So you want to retrofit a building.  Everything is in place, the ROI calculations, the press for promoting your green building, possibly higher SF Lease Rates because of the Green Building, plus you’ll be saving money from it, less green house gases, less dependence on fossil fuel, etc.  The one thing missing, no matter how much it makes sense, the financing.   Excellent article in the NY Times, Tax Plan to Turn Old Buildings ‘Green’ Finds Favor, explaining the current model which would be in the form of bonds sold to investors.  “The consortium was put together by the Carbon War Room, a nonprofit environmental group based in Washington set up by Richard Branson, the British entrepreneur”, what doesn’t this guy do.

As excerpted from the Article:

Short-term loans provided by Barclays Capital will be used to pay for the upgrades. Contractors will offer a warranty that the utility savings they have promised will actually materialize, and an insurance underwriter, Energi, of Peabody, Mass., will back up that warranty. Those insurance contracts, in turn, will be backed by Hannover Re, one of the world’s largest reinsurance companies.

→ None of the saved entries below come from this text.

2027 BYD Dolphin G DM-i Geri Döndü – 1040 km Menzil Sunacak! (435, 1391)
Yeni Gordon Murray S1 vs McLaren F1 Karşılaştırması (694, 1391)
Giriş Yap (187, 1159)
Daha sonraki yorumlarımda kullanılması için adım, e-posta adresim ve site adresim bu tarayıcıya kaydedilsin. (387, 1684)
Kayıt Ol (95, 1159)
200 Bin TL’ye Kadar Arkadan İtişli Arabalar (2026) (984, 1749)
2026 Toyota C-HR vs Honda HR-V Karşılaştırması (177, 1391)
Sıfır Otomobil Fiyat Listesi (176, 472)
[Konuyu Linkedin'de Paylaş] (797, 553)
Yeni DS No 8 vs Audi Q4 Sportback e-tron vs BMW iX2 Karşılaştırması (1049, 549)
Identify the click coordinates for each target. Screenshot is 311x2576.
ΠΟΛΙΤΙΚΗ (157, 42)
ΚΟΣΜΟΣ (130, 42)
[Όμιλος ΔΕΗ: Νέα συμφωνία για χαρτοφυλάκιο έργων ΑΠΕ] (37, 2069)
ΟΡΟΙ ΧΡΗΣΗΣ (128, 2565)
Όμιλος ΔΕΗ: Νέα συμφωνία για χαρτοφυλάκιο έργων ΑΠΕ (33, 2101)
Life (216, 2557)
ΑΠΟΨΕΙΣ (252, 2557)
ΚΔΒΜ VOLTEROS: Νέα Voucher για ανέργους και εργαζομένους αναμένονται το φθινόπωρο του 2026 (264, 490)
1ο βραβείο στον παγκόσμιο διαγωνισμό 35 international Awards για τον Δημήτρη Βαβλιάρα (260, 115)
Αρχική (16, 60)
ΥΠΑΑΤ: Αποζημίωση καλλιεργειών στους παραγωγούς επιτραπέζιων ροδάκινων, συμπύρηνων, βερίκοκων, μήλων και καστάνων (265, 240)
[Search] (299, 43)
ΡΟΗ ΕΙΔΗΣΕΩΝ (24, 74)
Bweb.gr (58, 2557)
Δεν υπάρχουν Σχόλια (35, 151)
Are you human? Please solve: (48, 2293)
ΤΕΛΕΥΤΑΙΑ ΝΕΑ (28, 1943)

As projects are completed, the upgrade loans, typically carrying interest rates of 7 percent, will be bundled into long-term bonds resembling those routinely issued by governmental taxing districts. Barclays will market the bonds. Retirement funds have expressed interest in buying these bonds, which will be repaid by tax surcharges on each property that undergoes a retrofit.

This all is just starting to make too much sense.